Graphing/visualization - Data Analysis with Python and Pandas p.2

sentdex·
5 min read

Based on sentdex's video on YouTube. If you like this content, support the original creators by watching, liking and subscribing to their content.

TL;DR

Convert date strings to real datetimes with `pd.to_datetime` to prevent overlapping or incorrect x-axis rendering.

Briefing

A clean, reliable time-series plot in pandas hinges on three details: parsing dates correctly, sorting the data into true chronological order, and handling rolling-window edge cases and warnings. Using the avocado dataset filtered to the Albany region, the workflow first rebuilds a basic “average price over time” line chart—then immediately hits two common problems: dates overlap (pandas is treating them as plain strings) and the line is so jagged it’s hard to interpret. Converting the date column with `pd.to_datetime` fixes the axis formatting, while a 25-point rolling mean (`rolling(window=25).mean()`) smooths the fluctuations into a more readable trend.

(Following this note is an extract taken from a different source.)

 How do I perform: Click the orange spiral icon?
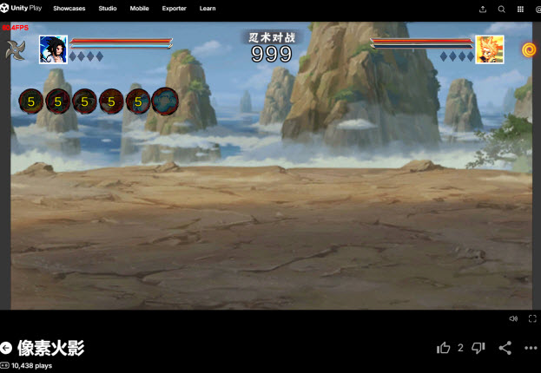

The next issue is subtler: even after smoothing, the rolling curve can look wrong if the underlying rows aren’t in the expected order. The transcript shows that the index appears reversed at first glance, but the dates themselves aren’t consistently ordered—some years run backward relative to others. Sorting by the index (`sort_index`) resolves the mismatch and produces a more plausible two-hump trend, illustrating why “it looks sorted” isn’t enough when time-series calculations depend on row order.

After the smoothed series is correct, the analysis turns practical: the rolling mean becomes a new column (`price_25MA`) so it can be exported later. That introduces expected `NaN` values at the beginning because a 25-point window can’t be computed until enough prior observations exist. The transcript also demonstrates options for dealing with missing values, including dropping rows with `NaN` via `dropna`.

A pandas warning then appears—classic “setting values on a copy of a slice.” It’s not treated as a fatal error, but as a warning that future edits might silently affect the wrong dataframe because the code created a filtered view (`DF region is Albany`) and then modified it. The fix is to explicitly copy the slice (`DF = DF.copy()`), eliminating the warning and making downstream transformations safer.

Finally, the tutorial scales up from one region to all regions on one chart. The straightforward approach—iterating through `DF region.unique()`, filtering each region, computing the rolling mean, and joining results—runs into a performance disaster: RAM usage explodes during joins. The cause is traced to duplicate dates created by the dataset’s structure (e.g., multiple PLU entries per date and differing `type` values like “conventional” and “organic”), which makes index-aligned joins ambiguous and extremely expensive. The remedy is to sort and set the index correctly from the source: convert dates to datetime immediately, copy the dataframe, sort by `date` (and use the sorted order consistently), and then rebuild the region-wise rolling series.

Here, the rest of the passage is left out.